> [Text to read]

####################

The Fukuromachi Elementary School Peace Museum (袋町小学校平和資料館 Fukuromachi Shogakkou Heiwa Shiryokan) is a peace museum in Fukuromachi, Naka-ku, Hiroshima, Japan. The school was one of the closest schools to ground zero when the atomic bomb fell on August 6, 1945. They lost about 160 students and teachers and the building was heavily damaged. After a few days, the school became a first aid station, and its black burned wall became a message board to find missing people. The Peace Museum is the section of the school building with the basement of the former Municipal Fukuromachi Elementary School in Hiroshima. The school is keeping it as a relic of the atomic explosion, to foster peace, and to send their information to the world.

History
Opened as a school in the Kaizen-ji, a temple of Pure Land Buddhism, on February 2, 1873.
Moved to Fukuromachi, the current place and was renamed "Sakuragawa School" in September, 1876.
Renamed "Onchi Elementary School" in October, 1884.

####################

> [Given data]

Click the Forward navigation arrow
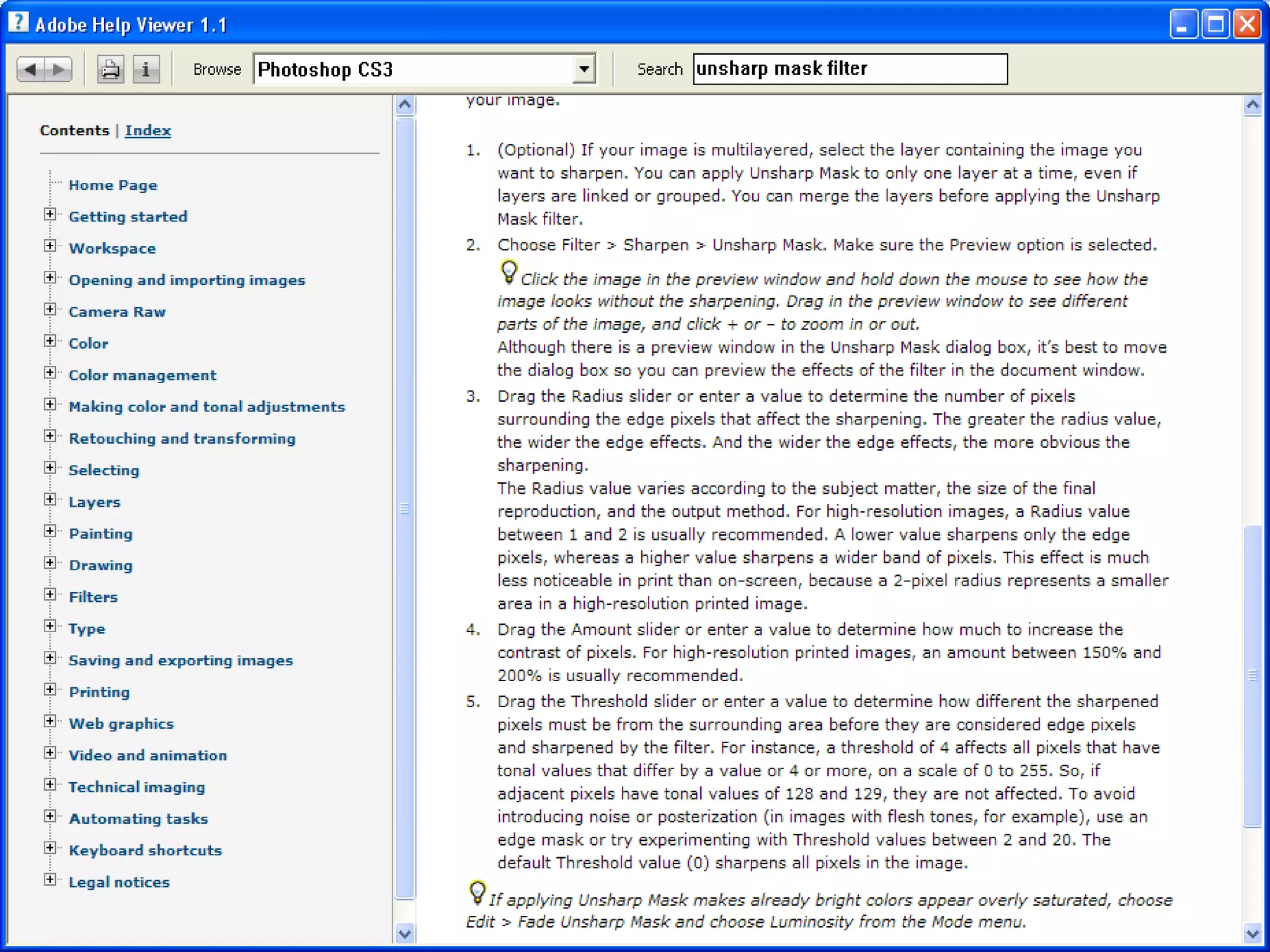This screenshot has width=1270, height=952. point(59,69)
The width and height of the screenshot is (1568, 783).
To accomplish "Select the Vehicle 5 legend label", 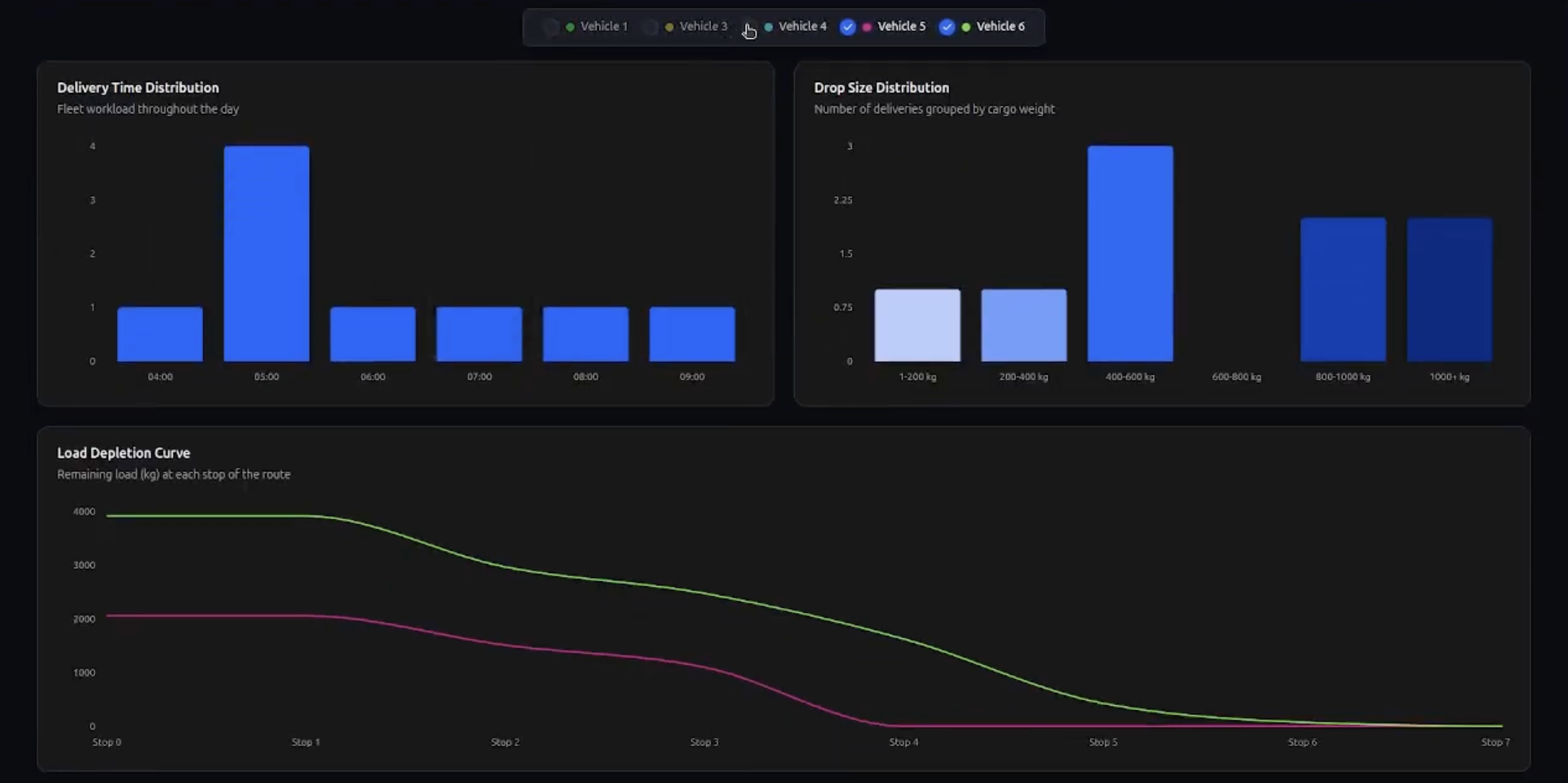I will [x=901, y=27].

####################

> [Challenge A] According to the text about the Fukuromachi school museum, roughly how many students and teachers did the school lose?
> [Challenge B] List every date given in the text about the Fukuromachi school museum.
> [Challenge C] From the text about the Fukuromachi school museum, return the part that opens with the words containing "The Fukuromachi Elementary" and closes with "February 2, 1873.".

> [Problem solution A] About 160.

> [Problem solution B]
August 6, 1945
February 2, 1873
September, 1876
October, 1884

> [Problem solution C]
The Fukuromachi Elementary School Peace Museum (袋町小学校平和資料館 Fukuromachi Shogakkou Heiwa Shiryokan) is a peace museum in Fukuromachi, Naka-ku, Hiroshima, Japan. The school was one of the closest schools to ground zero when the atomic bomb fell on August 6, 1945. They lost about 160 students and teachers and the building was heavily damaged. After a few days, the school became a first aid station, and its black burned wall became a message board to find missing people. The Peace Museum is the section of the school building with the basement of the former Municipal Fukuromachi Elementary School in Hiroshima. The school is keeping it as a relic of the atomic explosion, to foster peace, and to send their information to the world.

History
Opened as a school in the Kaizen-ji, a temple of Pure Land Buddhism, on February 2, 1873.